Segundo Colégio de Presidentes de Subseção realizado por videoconferência – o modelo foi inaugurado no último mês -, o encontro entre os representantes da Ordem de todo o Estado do Rio na manhã desta quinta-feira, dia 28, com a Diretoria da Seccional, teve como destaque definir sobre a gradual reabertura da estrutura da Ordem. A OABRJ se prepara para retomar seus serviços físicos parcialmente, visando a apoiar a advocacia na retomada dos prazos de processos eletrônicos do TJ, TRT1 e TRF2. A medida se dará, caso o decreto do Governo do Estado permita essa reabertura.

Na reunião, o presidente da OABRJ, Luciano Bandeira, explicou para os presidentes das subseções que, na Capital, a princípio, as salas da Ordem que funcionam fora dos fóruns (Casa das Prerrogativas Celso Fontenelle e Casa do Advogado Paulo Saboya, especificamente) seriam as primeiras a voltar a funcionar, em esquema especial visando a proteção dos funcionários e do público.
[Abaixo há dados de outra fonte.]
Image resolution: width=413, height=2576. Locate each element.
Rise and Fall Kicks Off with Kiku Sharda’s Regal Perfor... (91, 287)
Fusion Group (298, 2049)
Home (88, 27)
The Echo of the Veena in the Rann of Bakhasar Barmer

As salas do Poder Judiciário só poderiam ser reativadas após a reabertura dos tribunais, prevista para o dia 14 de junho. 

A intenção com a volta aos serviços, frisa ele, não é negar os protocolos de saúde e nem a necessidade de um distanciamento social rígido no momento, mas sim prover a estrutura que os colegas precisam para retomar seu trabalho. Os passos tomados a partir de agora, explicou Luciano, seguirão normas de profissionais de medicina do trabalho, que serão repassadas para as subseções. Todas terão independência para, seguindo as orientações de cada município, decidirem sobre a abertura ou não de suas estruturas.

Além do peticionamento eletrônico, outros serviços prestados pela OABRJ importantes para a advocacia seguir operando serão retomados aos poucos. Entre eles, o protocolo, para que seja possível, por exemplo, fazer registro de sociedades.

Vice-presidente da Seccional, Ana Teresa Basílio contou aos colegas que é um desejo da diretoria ainda implementar a entrega de carteiras de forma virtual, além da retomada dos trabalhos da 1ª Câmara Especializada.

Segundo o secretário-adjunto da OABRJ e diretor do Departamento de Apoio às Subseções, Fábio Nogueira, este desafiador período está sendo claro em um ponto: no quanto a estrutura da Ordem é importante para os colegas. “Neste momento de crise pudemos constatar que muitos advogados dependem sobremaneira das salas da Ordem. Precisamos, então, estar com eles”.

Luciano anunciou ainda que, em razão da pandemia da Covid-19, não haverá este ano a Conferência Estadual da Advocacia, que seria realizada em agosto.

Questões particulares relacionadas à abertura de suas subseções foram debatidas pelos presidentes, que avaliaram a viabilidade de retomada dos serviços considerando os locais nos quais as sedes são instaladas. Além disso, os representantes trouxeram pontos que ainda preocupam a classe, como o direito à ampla defesa no uso das videoconferências na área penal, por exemplo, e o pleito de uma mudança no Código de Ética da Advocacia para regulamentação mais detalhada da publicidade nas redes sociais, visto que este meio se tornou a principal forma de comunicação em tempos de isolamento social.

Presidente da Caarj, Ricardo Menezes contou sobre os projetos que a Caixa vem tocando para assistir a advocacia neste período de crise: além de um amplo leque de serviços virtuais, a entidade oferece atendimento psicossocial gratuito para a advocacia e seus familiares durante o isolamento social.

Participaram do Colégio também o tesoureiro da Seccional e presidente da Comissão de Prerrogativas, Marcello Oliveira; o secretário-geral da entidade, Álvaro Quintão; o diretor de Comunicação, Marcus Vinícius Cordeiro; e o assessor da Presidência da OAB/RJ, Carlos André Pedrazzi.